• [Input data]
──────
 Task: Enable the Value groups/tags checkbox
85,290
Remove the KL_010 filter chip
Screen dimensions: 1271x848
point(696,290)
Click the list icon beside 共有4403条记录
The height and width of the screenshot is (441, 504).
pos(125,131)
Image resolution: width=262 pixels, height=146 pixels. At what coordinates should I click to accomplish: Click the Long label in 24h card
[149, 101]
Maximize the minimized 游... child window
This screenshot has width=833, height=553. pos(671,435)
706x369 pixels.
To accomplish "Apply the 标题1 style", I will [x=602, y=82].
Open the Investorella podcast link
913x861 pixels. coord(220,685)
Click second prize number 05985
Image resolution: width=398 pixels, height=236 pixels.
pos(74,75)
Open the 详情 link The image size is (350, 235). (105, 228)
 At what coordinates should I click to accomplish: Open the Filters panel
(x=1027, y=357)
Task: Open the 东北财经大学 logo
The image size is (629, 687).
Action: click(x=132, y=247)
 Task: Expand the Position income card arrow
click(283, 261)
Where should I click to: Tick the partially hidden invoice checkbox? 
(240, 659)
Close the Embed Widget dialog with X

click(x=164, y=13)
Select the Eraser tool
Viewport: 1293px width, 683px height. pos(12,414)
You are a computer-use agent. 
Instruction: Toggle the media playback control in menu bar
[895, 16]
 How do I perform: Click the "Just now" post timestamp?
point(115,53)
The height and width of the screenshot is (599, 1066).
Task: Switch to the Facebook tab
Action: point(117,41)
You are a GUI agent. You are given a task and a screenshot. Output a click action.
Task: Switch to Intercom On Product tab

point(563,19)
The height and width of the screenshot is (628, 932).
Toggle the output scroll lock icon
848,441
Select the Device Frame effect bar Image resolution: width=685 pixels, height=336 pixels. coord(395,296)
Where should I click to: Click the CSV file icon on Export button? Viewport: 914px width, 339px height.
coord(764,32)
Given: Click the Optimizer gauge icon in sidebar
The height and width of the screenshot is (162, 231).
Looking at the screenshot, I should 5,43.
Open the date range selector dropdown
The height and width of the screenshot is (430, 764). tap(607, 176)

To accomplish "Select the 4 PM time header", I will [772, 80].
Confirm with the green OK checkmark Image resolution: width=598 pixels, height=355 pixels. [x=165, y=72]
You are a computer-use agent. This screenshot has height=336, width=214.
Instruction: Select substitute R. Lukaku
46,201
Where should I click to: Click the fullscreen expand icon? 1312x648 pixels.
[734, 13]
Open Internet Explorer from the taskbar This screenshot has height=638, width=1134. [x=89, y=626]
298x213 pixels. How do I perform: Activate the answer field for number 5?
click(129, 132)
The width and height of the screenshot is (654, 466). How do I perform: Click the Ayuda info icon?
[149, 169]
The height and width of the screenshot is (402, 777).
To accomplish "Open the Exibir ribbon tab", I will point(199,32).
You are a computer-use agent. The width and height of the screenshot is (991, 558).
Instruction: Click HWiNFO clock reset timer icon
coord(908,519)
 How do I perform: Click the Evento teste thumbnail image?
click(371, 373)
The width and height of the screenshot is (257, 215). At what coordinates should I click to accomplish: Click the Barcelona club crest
──────
• [Set task]
Reproduce the records above without any changes, from the line that contains "Task: Expand the Position income card arrow" to the line that contains "Action: point(117,41)", including both of those lines.

• [Result of the exercise]
 Task: Expand the Position income card arrow
click(283, 261)
Where should I click to: Tick the partially hidden invoice checkbox? 
(240, 659)
Close the Embed Widget dialog with X

click(x=164, y=13)
Select the Eraser tool
Viewport: 1293px width, 683px height. pos(12,414)
You are a computer-use agent. 
Instruction: Toggle the media playback control in menu bar
[895, 16]
 How do I perform: Click the "Just now" post timestamp?
point(115,53)
The height and width of the screenshot is (599, 1066).
Task: Switch to the Facebook tab
Action: point(117,41)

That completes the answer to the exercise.